__TASK ITEM__
Each line from the one with "Open the Yarn menu item" to the final line of the data must be reproduced exactly, and no other line may appear.
Segment Start: EXERCISE DATA
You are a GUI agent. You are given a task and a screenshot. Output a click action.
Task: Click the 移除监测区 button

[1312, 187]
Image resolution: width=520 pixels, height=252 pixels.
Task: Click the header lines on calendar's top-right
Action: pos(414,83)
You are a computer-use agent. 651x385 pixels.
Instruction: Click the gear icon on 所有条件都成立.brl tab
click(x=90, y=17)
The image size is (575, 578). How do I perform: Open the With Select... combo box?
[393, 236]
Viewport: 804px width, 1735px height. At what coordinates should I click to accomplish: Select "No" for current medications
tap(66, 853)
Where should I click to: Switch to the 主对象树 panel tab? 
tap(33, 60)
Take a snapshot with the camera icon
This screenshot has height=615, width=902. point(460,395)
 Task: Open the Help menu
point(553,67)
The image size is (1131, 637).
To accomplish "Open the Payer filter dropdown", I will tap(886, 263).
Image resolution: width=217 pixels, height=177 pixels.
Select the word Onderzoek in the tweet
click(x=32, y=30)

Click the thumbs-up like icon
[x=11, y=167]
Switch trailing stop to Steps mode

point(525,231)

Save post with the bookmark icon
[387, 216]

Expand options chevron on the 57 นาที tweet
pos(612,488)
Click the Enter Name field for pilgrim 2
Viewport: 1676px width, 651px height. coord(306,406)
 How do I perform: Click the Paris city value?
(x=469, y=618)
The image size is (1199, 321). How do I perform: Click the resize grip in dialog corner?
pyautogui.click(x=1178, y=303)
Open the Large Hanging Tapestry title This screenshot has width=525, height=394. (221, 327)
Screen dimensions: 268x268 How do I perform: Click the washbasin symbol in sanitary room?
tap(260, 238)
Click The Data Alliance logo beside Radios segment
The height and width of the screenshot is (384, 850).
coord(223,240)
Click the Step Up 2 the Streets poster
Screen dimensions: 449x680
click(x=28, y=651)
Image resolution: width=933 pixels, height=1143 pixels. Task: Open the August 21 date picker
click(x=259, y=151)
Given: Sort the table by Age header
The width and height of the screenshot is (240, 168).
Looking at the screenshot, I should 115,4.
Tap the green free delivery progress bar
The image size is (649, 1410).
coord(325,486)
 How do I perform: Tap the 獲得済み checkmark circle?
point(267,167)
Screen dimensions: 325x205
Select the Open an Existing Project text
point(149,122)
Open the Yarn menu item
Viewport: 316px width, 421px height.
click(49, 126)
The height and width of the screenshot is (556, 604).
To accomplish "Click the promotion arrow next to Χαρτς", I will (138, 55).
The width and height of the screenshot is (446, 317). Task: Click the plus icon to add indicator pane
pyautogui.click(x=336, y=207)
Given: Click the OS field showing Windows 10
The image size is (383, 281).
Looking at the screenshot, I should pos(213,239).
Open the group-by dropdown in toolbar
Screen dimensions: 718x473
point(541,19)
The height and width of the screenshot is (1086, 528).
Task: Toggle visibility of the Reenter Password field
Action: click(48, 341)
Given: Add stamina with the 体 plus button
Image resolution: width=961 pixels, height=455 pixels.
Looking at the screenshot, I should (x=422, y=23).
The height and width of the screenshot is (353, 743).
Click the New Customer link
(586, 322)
Segment End: EXERCISE DATA
__REPLY__
Open the Yarn menu item
Viewport: 316px width, 421px height.
click(49, 126)
The height and width of the screenshot is (556, 604).
To accomplish "Click the promotion arrow next to Χαρτς", I will (138, 55).
The width and height of the screenshot is (446, 317). Task: Click the plus icon to add indicator pane
pyautogui.click(x=336, y=207)
Given: Click the OS field showing Windows 10
The image size is (383, 281).
Looking at the screenshot, I should pos(213,239).
Open the group-by dropdown in toolbar
Screen dimensions: 718x473
point(541,19)
The height and width of the screenshot is (1086, 528).
Task: Toggle visibility of the Reenter Password field
Action: click(48, 341)
Given: Add stamina with the 体 plus button
Image resolution: width=961 pixels, height=455 pixels.
Looking at the screenshot, I should (x=422, y=23).
The height and width of the screenshot is (353, 743).
Click the New Customer link
(586, 322)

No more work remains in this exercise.